01/04/2015

Assis mais debout

Dimanche soir à l’Arena. Les stars des années 80 se déchaînent, le public rugit de plaisir. Quelle pêche, ces artistes!

Dans la salle, 5000 personnes se régalent de la prestation en se trémoussant sur leur siège. Faut dire que c’est un spectacle vendu assis, afin de tenir compte de l’âge présumé des spectateurs et de leur offrir plus de confort.

Entre les premiers rangs et la scène, une barrière et un espace laissé vide. C’est la distance nécessaire pour que le public assis puisse voir les chanteurs, et pas seulement leurs pieds…

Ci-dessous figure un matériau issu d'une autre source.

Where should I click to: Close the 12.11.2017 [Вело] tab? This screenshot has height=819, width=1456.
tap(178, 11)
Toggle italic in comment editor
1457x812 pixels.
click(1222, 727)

Pascal a choisi une place tout devant pour profiter au mieux de la soirée. Il plane pendant la première partie du concert. Tout se gâte après pour lui. L’ambiance est telle dans la salle que les spectateurs se lèvent et se pressent en masse devant la scène pour y danser.

Autant dire que ceux qui se retrouvent assis derrière eux et qui ont payé plus cher pour être là ne sont pas ravis.

Pascal abandonne sa place d’où il ne voit plus ni la scène ni l’écran au-dessus et va poser une fesse sur un escalier.

Il a juste l’impression de s’être fait rouler et le signale à l’organisateur, Live Music Production. Lequel lui répond que si les gens se lèvent en nombre, ce qui n’est pas prévu à l’avance, il est impossible de les faire se rasseoir, pour éviter l’émeute. Et tous ces gens debout, ça signifie qu’ils sont enthousiastes et qu’ils ont du plaisir. Où est le problème?

Le problème, c’est que Pascal pense que derrière tout ça, c’est business et compagnie. L’organisateur affirme, lui, qu’il fait plus d’argent sur un concert debout que sur un concert assis. Comment s'en sortir...

Auraient-ils un point sur lequel ils seraient enfin d’accord? Oui. Dimanche soir, la musique était bonne!